Monday, 12 January 2015

Monday afternoon

I got bored with being in bed, and I felt better so by 3pm I was downstairs. Bored - and stressed out by having spent far too much time thinking.

I've not had a single work related email or call today, that's unusual and very unnerving. I've dropped off the map. January is actually quite a rubbish time anyway. I'm supposed to be developing some ideas for something happening in March that I'm helping another agency with, and researching for a print project that won't generate any income - just exposure. Both of those I'm happy to tick over in my head for a day or so - and I'm waiting for feedback on a project I completed last week that needs to be seen by the client (in Nigeria) before I can invoice. These things go one of two ways - the end client goes off on a tangent and the project is dropped (that happens I lot) or I get an email asking for something totally different - which means I was mis-briefed, and I have the difficult problem of getting the client to admit it was their fault and pay me more money. There is a regular client who is in Hong Kong at a trade fair, so they are quiet - and they have taken on someone who doesn't like me and I can feel that one slipping away.

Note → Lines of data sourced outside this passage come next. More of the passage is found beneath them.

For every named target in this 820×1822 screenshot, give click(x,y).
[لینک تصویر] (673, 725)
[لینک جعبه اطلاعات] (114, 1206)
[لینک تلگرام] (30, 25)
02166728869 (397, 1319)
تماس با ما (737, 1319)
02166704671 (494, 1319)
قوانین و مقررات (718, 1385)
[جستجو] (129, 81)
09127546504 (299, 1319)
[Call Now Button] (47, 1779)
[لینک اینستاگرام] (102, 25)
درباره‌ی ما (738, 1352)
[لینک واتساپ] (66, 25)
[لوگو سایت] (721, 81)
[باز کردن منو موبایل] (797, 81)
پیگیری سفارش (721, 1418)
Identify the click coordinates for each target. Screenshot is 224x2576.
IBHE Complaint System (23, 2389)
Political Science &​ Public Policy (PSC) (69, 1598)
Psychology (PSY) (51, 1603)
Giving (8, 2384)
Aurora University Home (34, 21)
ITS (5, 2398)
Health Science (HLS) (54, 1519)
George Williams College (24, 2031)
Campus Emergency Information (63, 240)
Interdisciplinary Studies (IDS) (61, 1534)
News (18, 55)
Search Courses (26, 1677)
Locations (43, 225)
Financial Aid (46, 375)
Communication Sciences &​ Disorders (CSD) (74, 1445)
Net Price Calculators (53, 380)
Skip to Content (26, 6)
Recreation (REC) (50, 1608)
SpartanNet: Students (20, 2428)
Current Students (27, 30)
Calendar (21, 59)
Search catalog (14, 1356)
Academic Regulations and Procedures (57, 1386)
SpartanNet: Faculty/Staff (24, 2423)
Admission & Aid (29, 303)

Another project was half finished before xmas and needs finalising - but I have a horrible feeling they may get someone in-house to knock it together to save money.

Work does not look great this year ( although to be fair - it is early ) and 2015 will be a slow start. I don't really have the funds to sit it out and I've been trying to come up with a strategy to manage survival and getting in more income. Being here ( Hastings ) is quite awkward. I really like Hastings, but it has aspects that really bother me - apart from the overwhelming drinking culture (I'm not talking about the Yates's level piss-heads and the street drinkers - but all the way up to the 'down from London' types and regular artsy crowd who basically live to drink and drink to live).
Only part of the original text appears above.